Instructions —
A - List each action that the homology-question post directly asks the helpers to take.
B - Resume the homology-question post after its last sentence.

Passage —
'''
It is very kind of you two to work on the problem without formally
answering it; I sincerely appreciate that.  Very solid progress so
far.  A couple of things.  First, I am indeed looking for the usual
homology groups, rather than the reduced homology groups (although
that tilda would be a tough one...).  Second, in terms of the time
schedule issue: it is true that after Tuesday evening a solution would
mean considerably less to me.  However, I would say that if one of you
is confident that you can solve it by then, just go ahead and do it
even if you think it will take longer than you wish to spend on it for
the asking price.  Then let me know how long it takes you, and I
guarantee I will tip generously for your time (up to doubling the
asking price if necessary) - and same with my other AT question above,
if one of you wishes to solve that one.
   Anyway, thanks again, and please let me know if any other
clarifications are necessary.
'''
Record set —
'''
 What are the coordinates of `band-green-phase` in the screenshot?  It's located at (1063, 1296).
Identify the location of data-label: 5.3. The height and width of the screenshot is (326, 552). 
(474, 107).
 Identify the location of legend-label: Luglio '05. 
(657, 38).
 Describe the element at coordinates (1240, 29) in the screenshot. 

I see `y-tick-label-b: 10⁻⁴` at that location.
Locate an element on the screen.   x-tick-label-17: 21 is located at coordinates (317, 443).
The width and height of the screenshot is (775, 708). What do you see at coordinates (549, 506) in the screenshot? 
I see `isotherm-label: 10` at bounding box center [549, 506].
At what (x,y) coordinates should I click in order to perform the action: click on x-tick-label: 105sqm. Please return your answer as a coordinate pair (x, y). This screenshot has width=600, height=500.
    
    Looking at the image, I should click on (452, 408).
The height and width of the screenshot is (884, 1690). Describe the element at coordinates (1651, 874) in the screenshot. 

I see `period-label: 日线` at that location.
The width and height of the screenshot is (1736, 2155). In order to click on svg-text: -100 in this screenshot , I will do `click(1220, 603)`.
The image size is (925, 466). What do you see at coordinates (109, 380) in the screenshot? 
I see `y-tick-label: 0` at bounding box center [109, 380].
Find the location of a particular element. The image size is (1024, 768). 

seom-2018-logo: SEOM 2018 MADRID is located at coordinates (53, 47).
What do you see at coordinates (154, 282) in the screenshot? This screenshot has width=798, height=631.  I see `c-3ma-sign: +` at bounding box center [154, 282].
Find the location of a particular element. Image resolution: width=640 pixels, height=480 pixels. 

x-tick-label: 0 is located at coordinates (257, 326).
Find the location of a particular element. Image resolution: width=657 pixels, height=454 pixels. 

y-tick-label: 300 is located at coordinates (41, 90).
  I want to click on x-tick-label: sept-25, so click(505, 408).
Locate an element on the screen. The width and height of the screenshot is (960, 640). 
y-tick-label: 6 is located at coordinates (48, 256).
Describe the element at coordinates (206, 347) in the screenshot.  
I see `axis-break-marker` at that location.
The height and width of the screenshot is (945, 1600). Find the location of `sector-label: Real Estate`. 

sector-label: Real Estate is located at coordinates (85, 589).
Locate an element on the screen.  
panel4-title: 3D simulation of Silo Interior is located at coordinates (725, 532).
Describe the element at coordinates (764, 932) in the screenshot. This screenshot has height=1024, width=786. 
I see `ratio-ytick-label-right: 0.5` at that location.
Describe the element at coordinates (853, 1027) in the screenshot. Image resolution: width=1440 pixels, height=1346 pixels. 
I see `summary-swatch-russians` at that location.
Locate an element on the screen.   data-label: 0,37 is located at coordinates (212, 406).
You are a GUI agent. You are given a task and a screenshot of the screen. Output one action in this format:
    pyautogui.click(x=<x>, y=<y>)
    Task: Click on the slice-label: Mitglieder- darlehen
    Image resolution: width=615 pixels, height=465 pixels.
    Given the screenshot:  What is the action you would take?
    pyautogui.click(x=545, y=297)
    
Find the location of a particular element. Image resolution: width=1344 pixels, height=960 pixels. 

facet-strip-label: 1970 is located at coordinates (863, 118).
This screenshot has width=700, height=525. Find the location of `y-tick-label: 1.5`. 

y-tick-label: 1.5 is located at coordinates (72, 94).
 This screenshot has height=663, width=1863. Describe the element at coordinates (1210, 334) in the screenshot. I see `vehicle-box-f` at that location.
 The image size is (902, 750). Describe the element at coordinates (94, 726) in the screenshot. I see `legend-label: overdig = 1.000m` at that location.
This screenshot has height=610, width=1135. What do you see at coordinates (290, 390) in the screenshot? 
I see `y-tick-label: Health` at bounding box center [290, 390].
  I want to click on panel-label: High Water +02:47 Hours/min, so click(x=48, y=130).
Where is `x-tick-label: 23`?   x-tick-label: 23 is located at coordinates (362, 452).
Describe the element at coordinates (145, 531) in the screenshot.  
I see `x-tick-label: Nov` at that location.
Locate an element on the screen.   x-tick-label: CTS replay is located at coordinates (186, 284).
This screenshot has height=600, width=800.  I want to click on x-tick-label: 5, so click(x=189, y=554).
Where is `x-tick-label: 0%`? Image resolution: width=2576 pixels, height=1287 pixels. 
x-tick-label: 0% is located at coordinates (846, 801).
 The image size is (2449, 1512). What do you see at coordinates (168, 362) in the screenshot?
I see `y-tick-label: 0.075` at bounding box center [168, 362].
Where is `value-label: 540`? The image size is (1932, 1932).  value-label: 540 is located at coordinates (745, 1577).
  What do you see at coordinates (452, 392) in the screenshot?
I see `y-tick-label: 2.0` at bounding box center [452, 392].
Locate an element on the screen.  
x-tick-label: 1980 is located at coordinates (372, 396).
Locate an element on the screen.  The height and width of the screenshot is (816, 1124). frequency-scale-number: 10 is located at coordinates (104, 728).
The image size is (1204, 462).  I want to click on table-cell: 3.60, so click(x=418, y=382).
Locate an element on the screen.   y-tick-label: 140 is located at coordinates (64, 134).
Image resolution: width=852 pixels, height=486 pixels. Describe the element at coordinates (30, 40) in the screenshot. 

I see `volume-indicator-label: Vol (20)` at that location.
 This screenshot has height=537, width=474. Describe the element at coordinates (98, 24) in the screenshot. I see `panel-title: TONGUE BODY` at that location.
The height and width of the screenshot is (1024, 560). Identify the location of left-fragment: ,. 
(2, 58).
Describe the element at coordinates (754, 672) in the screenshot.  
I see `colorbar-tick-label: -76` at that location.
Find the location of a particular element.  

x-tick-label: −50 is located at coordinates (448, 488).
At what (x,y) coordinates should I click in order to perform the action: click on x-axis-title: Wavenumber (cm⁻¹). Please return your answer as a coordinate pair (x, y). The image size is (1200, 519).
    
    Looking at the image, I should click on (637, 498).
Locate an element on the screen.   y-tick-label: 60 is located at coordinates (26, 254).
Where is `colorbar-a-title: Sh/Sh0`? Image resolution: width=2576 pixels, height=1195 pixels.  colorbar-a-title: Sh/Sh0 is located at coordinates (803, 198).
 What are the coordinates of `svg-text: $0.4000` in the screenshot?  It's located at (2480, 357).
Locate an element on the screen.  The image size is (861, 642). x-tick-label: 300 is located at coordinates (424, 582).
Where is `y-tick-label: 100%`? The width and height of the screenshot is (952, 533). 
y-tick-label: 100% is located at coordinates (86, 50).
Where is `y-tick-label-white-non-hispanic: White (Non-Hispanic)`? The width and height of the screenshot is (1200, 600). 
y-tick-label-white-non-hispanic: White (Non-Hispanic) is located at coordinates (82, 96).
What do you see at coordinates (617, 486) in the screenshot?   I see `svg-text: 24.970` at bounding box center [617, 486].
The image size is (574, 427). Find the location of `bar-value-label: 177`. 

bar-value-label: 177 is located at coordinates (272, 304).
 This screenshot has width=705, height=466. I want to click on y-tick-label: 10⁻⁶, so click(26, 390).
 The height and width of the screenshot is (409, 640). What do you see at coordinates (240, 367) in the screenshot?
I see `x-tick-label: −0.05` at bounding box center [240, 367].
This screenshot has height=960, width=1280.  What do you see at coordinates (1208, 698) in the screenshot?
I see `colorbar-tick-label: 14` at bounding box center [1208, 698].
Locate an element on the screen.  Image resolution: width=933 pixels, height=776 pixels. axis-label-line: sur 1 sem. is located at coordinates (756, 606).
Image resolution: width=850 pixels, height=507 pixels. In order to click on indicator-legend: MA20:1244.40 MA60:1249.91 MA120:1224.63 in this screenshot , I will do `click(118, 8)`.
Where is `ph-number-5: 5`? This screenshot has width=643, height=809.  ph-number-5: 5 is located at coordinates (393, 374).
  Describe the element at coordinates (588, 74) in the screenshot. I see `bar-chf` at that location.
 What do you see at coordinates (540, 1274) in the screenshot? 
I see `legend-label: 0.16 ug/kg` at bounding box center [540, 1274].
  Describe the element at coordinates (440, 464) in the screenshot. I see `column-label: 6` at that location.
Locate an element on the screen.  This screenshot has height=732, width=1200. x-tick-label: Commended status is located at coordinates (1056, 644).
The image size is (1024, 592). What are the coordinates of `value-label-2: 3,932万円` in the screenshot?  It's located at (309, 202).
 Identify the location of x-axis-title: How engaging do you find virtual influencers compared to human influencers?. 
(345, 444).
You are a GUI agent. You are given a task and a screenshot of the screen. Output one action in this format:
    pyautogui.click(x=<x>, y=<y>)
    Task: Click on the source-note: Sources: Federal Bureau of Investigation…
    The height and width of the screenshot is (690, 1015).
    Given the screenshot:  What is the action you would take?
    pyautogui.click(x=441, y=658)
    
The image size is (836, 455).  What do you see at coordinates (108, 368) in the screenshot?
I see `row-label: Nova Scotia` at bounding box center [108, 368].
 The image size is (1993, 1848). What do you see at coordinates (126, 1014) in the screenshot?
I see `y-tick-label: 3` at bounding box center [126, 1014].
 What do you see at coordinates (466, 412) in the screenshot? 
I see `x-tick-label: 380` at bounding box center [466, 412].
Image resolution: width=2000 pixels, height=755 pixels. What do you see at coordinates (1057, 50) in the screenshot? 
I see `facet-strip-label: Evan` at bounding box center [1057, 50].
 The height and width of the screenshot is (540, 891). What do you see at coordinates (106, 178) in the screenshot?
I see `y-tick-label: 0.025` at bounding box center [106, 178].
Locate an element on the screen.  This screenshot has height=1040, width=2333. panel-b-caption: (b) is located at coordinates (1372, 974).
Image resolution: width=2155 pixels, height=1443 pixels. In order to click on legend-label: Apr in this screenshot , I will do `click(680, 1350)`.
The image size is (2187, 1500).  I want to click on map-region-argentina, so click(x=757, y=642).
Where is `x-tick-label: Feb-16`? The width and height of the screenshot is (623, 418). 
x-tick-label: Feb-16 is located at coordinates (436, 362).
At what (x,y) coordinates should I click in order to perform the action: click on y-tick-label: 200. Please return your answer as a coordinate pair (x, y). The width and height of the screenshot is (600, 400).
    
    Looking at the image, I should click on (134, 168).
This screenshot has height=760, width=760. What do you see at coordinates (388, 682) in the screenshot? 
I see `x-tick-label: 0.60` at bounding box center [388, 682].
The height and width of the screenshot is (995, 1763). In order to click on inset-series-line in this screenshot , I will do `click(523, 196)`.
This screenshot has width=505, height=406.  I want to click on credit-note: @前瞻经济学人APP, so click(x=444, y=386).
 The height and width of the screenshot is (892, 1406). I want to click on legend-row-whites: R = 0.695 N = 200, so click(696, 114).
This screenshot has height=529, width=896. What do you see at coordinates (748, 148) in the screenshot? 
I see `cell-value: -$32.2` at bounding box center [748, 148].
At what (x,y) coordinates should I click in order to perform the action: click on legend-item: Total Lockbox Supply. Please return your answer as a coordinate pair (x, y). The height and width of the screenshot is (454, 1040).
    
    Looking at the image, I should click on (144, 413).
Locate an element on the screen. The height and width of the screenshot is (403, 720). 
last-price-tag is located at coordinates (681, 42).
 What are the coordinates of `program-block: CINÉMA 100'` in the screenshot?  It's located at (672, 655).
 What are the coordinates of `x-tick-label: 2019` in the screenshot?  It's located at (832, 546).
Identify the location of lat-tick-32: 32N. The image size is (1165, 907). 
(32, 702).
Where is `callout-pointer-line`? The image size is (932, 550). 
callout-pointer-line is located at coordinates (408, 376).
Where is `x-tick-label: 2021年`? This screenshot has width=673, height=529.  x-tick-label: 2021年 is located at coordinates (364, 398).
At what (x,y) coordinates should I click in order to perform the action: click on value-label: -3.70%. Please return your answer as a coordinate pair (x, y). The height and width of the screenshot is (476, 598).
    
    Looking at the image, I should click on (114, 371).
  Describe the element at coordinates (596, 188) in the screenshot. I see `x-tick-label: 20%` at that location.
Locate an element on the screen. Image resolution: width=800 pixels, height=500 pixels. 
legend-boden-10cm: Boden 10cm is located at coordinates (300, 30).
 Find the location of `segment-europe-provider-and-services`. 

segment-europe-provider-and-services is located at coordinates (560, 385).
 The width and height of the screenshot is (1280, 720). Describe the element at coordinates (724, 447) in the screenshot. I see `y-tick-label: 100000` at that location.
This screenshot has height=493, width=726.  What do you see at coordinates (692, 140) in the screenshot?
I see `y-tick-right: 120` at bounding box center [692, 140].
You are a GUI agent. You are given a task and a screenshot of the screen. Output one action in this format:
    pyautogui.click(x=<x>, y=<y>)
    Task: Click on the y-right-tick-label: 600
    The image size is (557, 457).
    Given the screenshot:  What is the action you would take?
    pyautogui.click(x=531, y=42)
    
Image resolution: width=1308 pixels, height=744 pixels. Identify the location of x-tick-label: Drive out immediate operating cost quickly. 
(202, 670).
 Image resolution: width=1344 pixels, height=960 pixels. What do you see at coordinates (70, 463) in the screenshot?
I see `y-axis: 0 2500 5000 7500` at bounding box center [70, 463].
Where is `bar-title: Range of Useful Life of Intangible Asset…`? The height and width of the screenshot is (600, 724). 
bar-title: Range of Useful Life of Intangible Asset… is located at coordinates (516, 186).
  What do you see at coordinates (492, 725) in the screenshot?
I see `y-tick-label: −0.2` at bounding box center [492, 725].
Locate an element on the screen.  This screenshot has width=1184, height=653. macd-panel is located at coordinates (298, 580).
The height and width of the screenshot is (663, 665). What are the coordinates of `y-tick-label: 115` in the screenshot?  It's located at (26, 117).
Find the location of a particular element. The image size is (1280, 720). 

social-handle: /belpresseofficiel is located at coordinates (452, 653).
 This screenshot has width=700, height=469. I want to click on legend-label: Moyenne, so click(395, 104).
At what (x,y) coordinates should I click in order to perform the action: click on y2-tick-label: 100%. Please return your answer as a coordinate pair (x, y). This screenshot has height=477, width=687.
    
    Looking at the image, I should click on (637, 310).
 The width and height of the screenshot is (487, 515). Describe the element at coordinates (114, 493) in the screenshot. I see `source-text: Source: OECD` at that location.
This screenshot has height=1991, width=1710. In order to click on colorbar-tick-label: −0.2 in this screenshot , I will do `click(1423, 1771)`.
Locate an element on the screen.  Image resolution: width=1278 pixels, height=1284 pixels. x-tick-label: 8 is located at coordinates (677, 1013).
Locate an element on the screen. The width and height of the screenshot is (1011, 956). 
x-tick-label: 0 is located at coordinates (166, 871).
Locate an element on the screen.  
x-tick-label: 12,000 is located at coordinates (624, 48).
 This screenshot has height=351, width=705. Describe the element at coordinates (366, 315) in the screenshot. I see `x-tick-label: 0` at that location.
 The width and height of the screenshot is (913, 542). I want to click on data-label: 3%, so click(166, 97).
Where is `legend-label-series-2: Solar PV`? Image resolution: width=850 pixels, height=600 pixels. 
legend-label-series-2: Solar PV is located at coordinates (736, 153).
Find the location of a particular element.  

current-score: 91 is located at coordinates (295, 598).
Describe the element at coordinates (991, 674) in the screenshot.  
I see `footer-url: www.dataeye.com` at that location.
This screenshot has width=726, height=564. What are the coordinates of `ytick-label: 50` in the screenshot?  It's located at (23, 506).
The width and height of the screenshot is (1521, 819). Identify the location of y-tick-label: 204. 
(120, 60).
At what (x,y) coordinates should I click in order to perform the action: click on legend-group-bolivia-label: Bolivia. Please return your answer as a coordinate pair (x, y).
'''
Per-task outputs —
A -
- Go ahead and solve the problem, if confident of finishing by Tuesday evening
- Report how long the solution took
- Say whether any other clarifications are necessary

B -
I submitted my comment and right after I hit return I saw dannidin's
last comment.  So here's the story.  Dannidin, like mathtalk you went
out of your way to help me and I'll certainly pay you for that.  It
appears that I should have asked these as two separate questions, and
hence, I am going to cancel this questions and pose the two parts as
separate questions.  For the question directed only at you dannidin,
please ignore the very low asking price; I promise you that the tip
will be substantially higher.  However, you'll have to clarify one
thing which I'll explain when I post that question.  Mathtalk, should
you decide to solve one of my other two questions, I will leave you an
additional tip for your helpfulness on this question.  If I am
forgetting anything or one of you has a better suggestion, please let
me know.